Bagaimana kronologis kejadian kasus Munir?
2. UU dan KUHP nomor berapa yang berkaitan
dengan kasus ini?
3.
Solusi apa saja yang dilakukan untuk menanggapi
pelanggaran HAM seperti ini?
1.3 Tujuan
1.
Untuk mengetahui kasus yang berkaitan dengan pelanggaran
HAM;
2.
Untuk mengetahui penyebab pelanggaran HAM dan
solusi-solusinya.
BAB II
ISI
2.1 Kronologis
Kejadian
Munir Said Thalib lahir di Malang, Jawa Timur, 8 Desember
1965 dan meninggal di dalam pesawat jurusan ke Amsterdam, 7 September 2004 pada
umur 38 tahun. Beliau keturunan Arab yang juga seorang aktivis HAM Indonesia.
Jabatan terakhirnya adalah Direktur Eksekutif Lembaga Pemantau Hak Asasi
Manusia Indonesia Imparsial.
Saat menjabat Dewan Kontras namanya melambung sebagai
seorang pejuang bagi orang-orang hilang yang diculik pada masa itu. Ketika itu
dia membela para aktivis yang menjadi korban penculikan Tim Mawar dan Kopassus.

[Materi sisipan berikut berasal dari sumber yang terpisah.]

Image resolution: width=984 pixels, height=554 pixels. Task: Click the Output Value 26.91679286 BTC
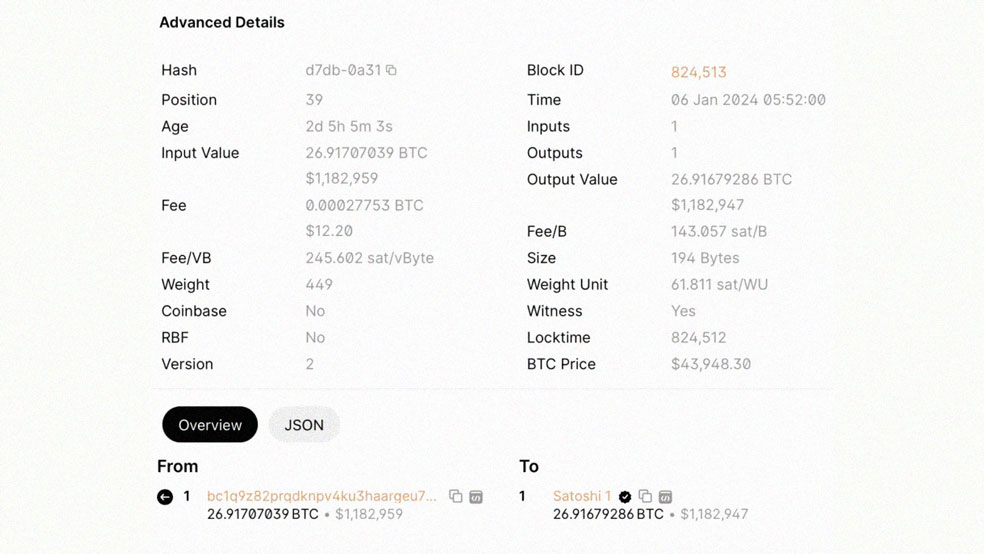point(731,179)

Setelah Soeharto jatuh, penculikan itu menjadi alasan pencopotan Kopassus
Prabowo Subianto dan diadilinya para anggota tim Mawar.
Jenazah Munir dimakamkan di Taman Pemakaman Umum Kota
Batu.
Istrinya Munir, Suciawati, bersama aktivis HAM lainnya
terus menuntut pemerintah agar mengungkap kasus pembunuhan ini.
Munir Said Thalib, akan melanjutkan studi S2 bidang hukum
humaniter di Universitas Utrecht, Belanda pukul 21.30 WIB. Melalui pengeras
suara, seluruh penumpang pesawat Garuda Indonesia nomor penerbangan GA 974
tujuan Amsterdam dipersilakan petugas bendara naik ke pesawat.
Rombongan orang kulit putih bergegas, banyak dari mereka
adalah warga Negara Belanda. Saat akan memasuki pintu pesawat, Munir bertemu
Pollycarpus Budihari Priyanto, Pilot Garuda yang biasa disebut Polly. Status
Polly dalam penerbangan ini adalah extra crew, yaitu kru yang terbang sebagai
penumpang dan akan bekerja untuk tugas lain. Mereka bertemu di dekat pintu
masuk kelas bisnis. Sebagai penumpang kelas ekonomi, Munir sebenarnya akan lebih
dekat dengan tempat duduknya bila masuk melalui pintu belakang. Diawali
percakapan dengan Polly, Munir berakhir di tempat duduk kelas bisnis, nomor 3K.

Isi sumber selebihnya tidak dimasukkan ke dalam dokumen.